Sr. Staff Site Reliability Engineer - Seattle - Coupang

    Coupang
    Coupang Seattle

    1 hour ago

    Description
    Job Overview:
    Site Reliability Engineers (SREs) at Coupang is a mission-critical role which combines software and system engineering to build, run and scale our complex, large-scale ecommerce systems. As part of the Site Reliability Engineering team, you will be responsible for ensuring all our customer facing services are healthy, monitored, automated, and designed to scale. As SRE organization we take pride in handling "operations as an engineering" problem with automation first approach. You will use your background to build best in class infrastructure automation for areas such as Observability, Incident management, Disaster Recovery, Load testing, Capacity engineering and many more. In this role you will work very closely with our product development teams from an early stage of design to all the way helping resolve any production incidents, maintaining SLI/SLA bar for production services and influencing them with SRE principles and best practices. If you take pride in complete ownership, have a passion for solving complex technical challenges for large scale distributed systems and demeanor to work and communicate effectively across team boundaries, this is the role for you
    Key Responsibilities:
    • Serve as a primary point responsible for the platform reliability, health, and performance of all Coupang customer-facing services.
    • Gain deep knowledge of Coupang application workflow and dependencies.
    • Define and track key performance indicators (KPIs) and service-level objectives (SLOs) related to system availability, performance, and reliability.
    • Build world class incident management process and automation, including fast incident remediation, incident operational reviews and retrospectives.
    • Develop and implement best practices for creating , Scaling and maintaining effective monitoring, alerting, and telemetry systems.
    • Build automation to execute regular Disaster Recovery testing, Chaos testing and load testing to stay ahead of expected growth of Coupang services.
    • Work closely with product development teams to ensure the products are designed with scale and operability in mind.
    • Build right guardrails and automation for deploying production changes holding the reliability bar.
    • Participate in a 24x7 rotation for production issue escalations, functions well in a fast-paced environment.
    • Communicate effectively with people at all levels of the organization.
    Basic Qualifications:
    • Bachelor's degree in computer science, Engineering, or a related technical field.
    • 8+ years of industry experience building and operating large scale distributed systems
    Preferred Qualifications:
    • Prior experience working with AI/ML, large scale web-based Java architectures and JVM configuration.
    • Professional certifications in cloud platforms, monitoring tools, or related technologies.
    • Previous experience working on a large-scale GPU/Cloud Infrastructure platforms.
    • SLO/SLA management and implementation experience
    • Deep UNIX/Linux systems knowledge and administration background.
    • Demonstrated programming skills in one or more of: Python, Java, Golang, Ruby.
    • Strong problem-solving and analytical skills spanning systems, network (TCP/IP) and code, with a focus on data-driven decision-making.
    • Experience with cloud-based GPU infrastructure, including AWS, Azure, or Google Cloud Platform.
    • Strong understanding of DevOps and SRE practices, including continuous integration, continuous delivery, and infrastructure as code (IaC).
    • Experience with containerization and orchestration technologies, such as Docker and Kubernetes.
    • Excellent communication and collaboration skills, with the ability to work with teams across distinct functions and technical domains.
    • Knowledge of open telemetry observability ecosystem including metrics, logging, tracing and tools, such as Prometheus, Grafana, Elastic Stack, Datadog, or New Relic.
    Pay & Benefits
    Our compensation reflects the cost of labor across several US geographic markets.
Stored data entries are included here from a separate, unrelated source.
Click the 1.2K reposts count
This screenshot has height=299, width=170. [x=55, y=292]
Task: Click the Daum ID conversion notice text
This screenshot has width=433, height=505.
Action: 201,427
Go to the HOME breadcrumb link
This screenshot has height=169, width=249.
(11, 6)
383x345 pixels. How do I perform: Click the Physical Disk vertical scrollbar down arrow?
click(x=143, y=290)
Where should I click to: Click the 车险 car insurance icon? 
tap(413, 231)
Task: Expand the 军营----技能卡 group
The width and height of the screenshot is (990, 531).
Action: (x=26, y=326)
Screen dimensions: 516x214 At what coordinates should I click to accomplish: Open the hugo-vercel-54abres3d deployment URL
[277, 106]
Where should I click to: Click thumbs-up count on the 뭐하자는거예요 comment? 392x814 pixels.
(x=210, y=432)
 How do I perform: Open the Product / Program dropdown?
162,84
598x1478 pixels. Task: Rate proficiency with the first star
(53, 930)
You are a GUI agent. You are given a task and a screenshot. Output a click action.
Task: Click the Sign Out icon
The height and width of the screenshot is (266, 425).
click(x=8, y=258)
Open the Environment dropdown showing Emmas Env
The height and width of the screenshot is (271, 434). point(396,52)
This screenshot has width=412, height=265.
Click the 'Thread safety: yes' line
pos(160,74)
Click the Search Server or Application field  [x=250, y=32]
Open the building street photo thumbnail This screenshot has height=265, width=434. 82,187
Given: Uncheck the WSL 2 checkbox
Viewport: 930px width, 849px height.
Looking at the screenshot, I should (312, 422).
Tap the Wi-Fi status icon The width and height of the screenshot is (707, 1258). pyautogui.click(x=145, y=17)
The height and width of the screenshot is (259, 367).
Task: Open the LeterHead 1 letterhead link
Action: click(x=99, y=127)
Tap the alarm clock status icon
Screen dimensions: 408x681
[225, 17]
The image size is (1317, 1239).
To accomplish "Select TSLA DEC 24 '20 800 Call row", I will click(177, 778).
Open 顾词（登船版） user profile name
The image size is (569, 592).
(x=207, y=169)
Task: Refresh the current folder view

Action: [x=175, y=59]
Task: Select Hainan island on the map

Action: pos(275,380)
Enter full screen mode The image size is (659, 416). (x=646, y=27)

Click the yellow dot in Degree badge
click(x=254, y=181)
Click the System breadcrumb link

At Coupang, your base pay is one part of your total compensation.
    The base pay for this position ranges from $176,000/year in our lowest geographic market to $221,000/yearin our highest geographic market. Pay is based on several factors including market location and may vary depending on job-related knowledge, skills, and experience.
    General Description of All Benefits
    • Medical/Dental/Vision/Life, AD&D insurance
    • Flexible Spending Accounts (FSA) & Health Savings Account (HSA)
    • Long-term/Short-term Disability
    • Employee Assistance Program (EAP) program
    • 401K Plan with Company Match
    • 18-21 days of the Paid Time Off (PTO) a year based on the tenure
    • 12 Public Holidays
    • Paid Parental leave
    • Pre-tax commuter benefits
    • MTV - [Free] Electric Car Charging Station
    General Description of Other Compensation
    "Other Compensation" includes, but is not limited to, bonuses, equity, or other forms of compensation that would be offered to the hired applicant in addition to their established salary range or wage scale.
    Coupang is an equal opportunity employer. All qualified applicants will receive consideration for employment without regard to actual or perceived race (including traits historically associated with race, including but not limited to hair texture and protective hair styles), color, religion, religious creed (including religious dress and grooming practices), sex or gender (including pregnancy, childbirth, breastfeeding, and medical conditions related to pregnancy, childbirth or breastfeeding), gender identity, gender expression, sexual orientation, ,ancestry, national origin (including language use restrictions), age (40 and over), physical or mental disability, medical condition, genetic information, HIV/AIDS or Hepatitis C status, family status (including but not limited to marital or domestic partnership status), military or veteran status, use of a trained dog guide or service animal, political activities or affiliations, ancestry, citizenship, family and medical leave status, status as a victim of any violent crime, or any other characteristic or class protected by the laws or regulations in the locations where we operate. Coupang is also committed to providing a safe work environment for its employees and its consumers. If you need assistance and/or a reasonable accommodation in the application of recruiting process due to a disability, please contact us at
    Requisition: R0065794
    Equal Opportunities for All

  • Work in company

    Site Reliability Engineer

    Only for registered members

    Senior Site Reliability Engineer with strong background and experience in Azure Cloud, Terraform, Azure DevOps. · ...

    Seattle

    2 weeks ago

  • Work in company

    Site Reliability Engineer

    Only for registered members

    This role is the team facing, consultative side of observability. The senior engineer partners directly with internal engineering teams to understand their systems, · pain points and reliability gaps. · Design and implement tailored observability solutions across tools like Grafa ...

    Seattle

    1 month ago

  • Work in company

    Site Reliability Engineer

    Only for registered members

    The Apple Service Engineering - SRE team is looking for Site Reliability Engineers with experience in developing processes, tools, and automation for managing distributed systems in production environments. · You will help building next generation search infrastructure and platfo ...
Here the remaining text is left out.